═══ SOURCE ═══

# What would you be?



## Serpion5 (Mar 19, 2010)

Just for fun, I decided to ask what race you would most like to be a part of, and what trooper best represents you.

Personally, I would rather be a tyranid ravener (fast and killy) but I have to admit that an ork loota or mek probably suits me better. (Machines are fun to build. Sometimes mine even work!)

To clarify (for those who have been irritated with my previous threads) I don`t care if you think this is stupid, or if it has been covered before (I couldn`t find it), I`m doing this to amuse myself and get an idea of what kind of people are out there in heresyland.


----------



## Kale Hellas (Aug 26, 2009)

mechanicus engineer or mek, i have the ability to fix things without knowing how(some of them where even originally broken)

or an ork with skorcha


----------



## Syko515 (Jan 22, 2008)

well to answer the posts title? down with the clown yo!


----------



## Holmstrom (Dec 3, 2008)

═══ INFORMATION SUPPLIED ═══

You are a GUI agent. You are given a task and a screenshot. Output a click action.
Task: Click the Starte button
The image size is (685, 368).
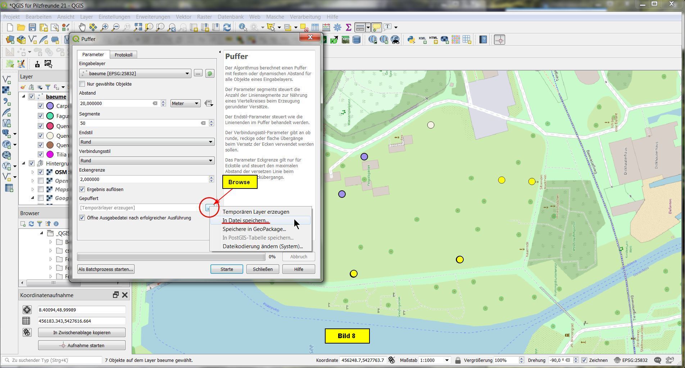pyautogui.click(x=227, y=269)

═══
═══ INFORMATION SUPPLIED ═══

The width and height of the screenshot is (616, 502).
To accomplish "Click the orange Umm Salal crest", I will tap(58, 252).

═══
═══ INFORMATION SUPPLIED ═══

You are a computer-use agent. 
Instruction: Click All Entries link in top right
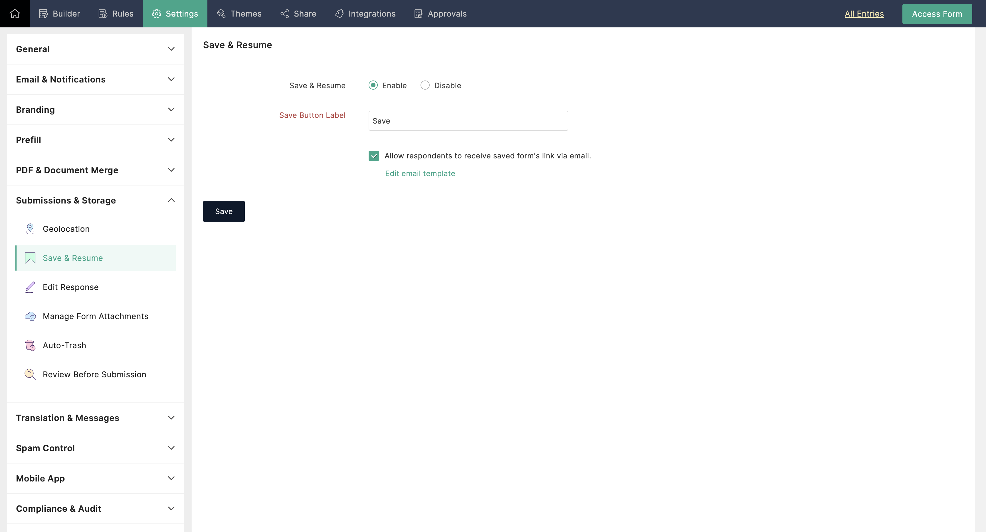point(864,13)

═══

__PROBLEM DETAILS__
Extend the forum thread about which race and trooper members would most like to be, starting with the post under its final header.

__TASK RESPONSE__
I'd be a Space Marine Chaplain from my homebrew chapter. Why? Because I'm the kind of guy to rush fanatically in to the enemy lines alongside my brethren to beat the Xeno in the face with an epic mace until they are but a pile of multi-colored mush.

>:[ For the Emperor! *Splat.*


----------



## hungryugolino (Sep 12, 2009)

Generic citizen #3,677,000,333.


----------



## Major Strombardt (Feb 22, 2009)

I would have to say an Imperial Guard Veteran Sgt. I love the guard and I would have Powerfist and Laspistol as I like to "Get stuck in!" Don't know if I would like to be Cadian but I like the background of the Vostroyans!

"Udachi i khoroshego nastroeniya!"

:victory:


----------



## bakoren (Nov 16, 2009)

WeirdBoy, Just WAAGH to the left, to the right, and if any point I start to get in a situation I can't win, then throw out 'ere we go!


----------



## Khorothis (May 12, 2009)

Lets see... Tzeentch willing (AKA with a bit of luck), I would probably end up being a Word Bearer with two flamers, the Exalted Champion of a coterie of Chosen Chaos Marines that specialises in terrorist activities and guerilla warfare, or functions as shock troops should the Apostle demand it. I enjoy planning and executing quick and brutal encounters, leaving my opponent shocked and unawares of the next round. I'm also a pyromaniac so I'd probably end up sleeping with my flamers. :grin: Also, my battlecry would be "BURN, FUCKERS, BURN!!!". And I'd have a poster of Kol Badar in my cell. Hes my hero. :victory:


----------



## yanlou (Aug 17, 2008)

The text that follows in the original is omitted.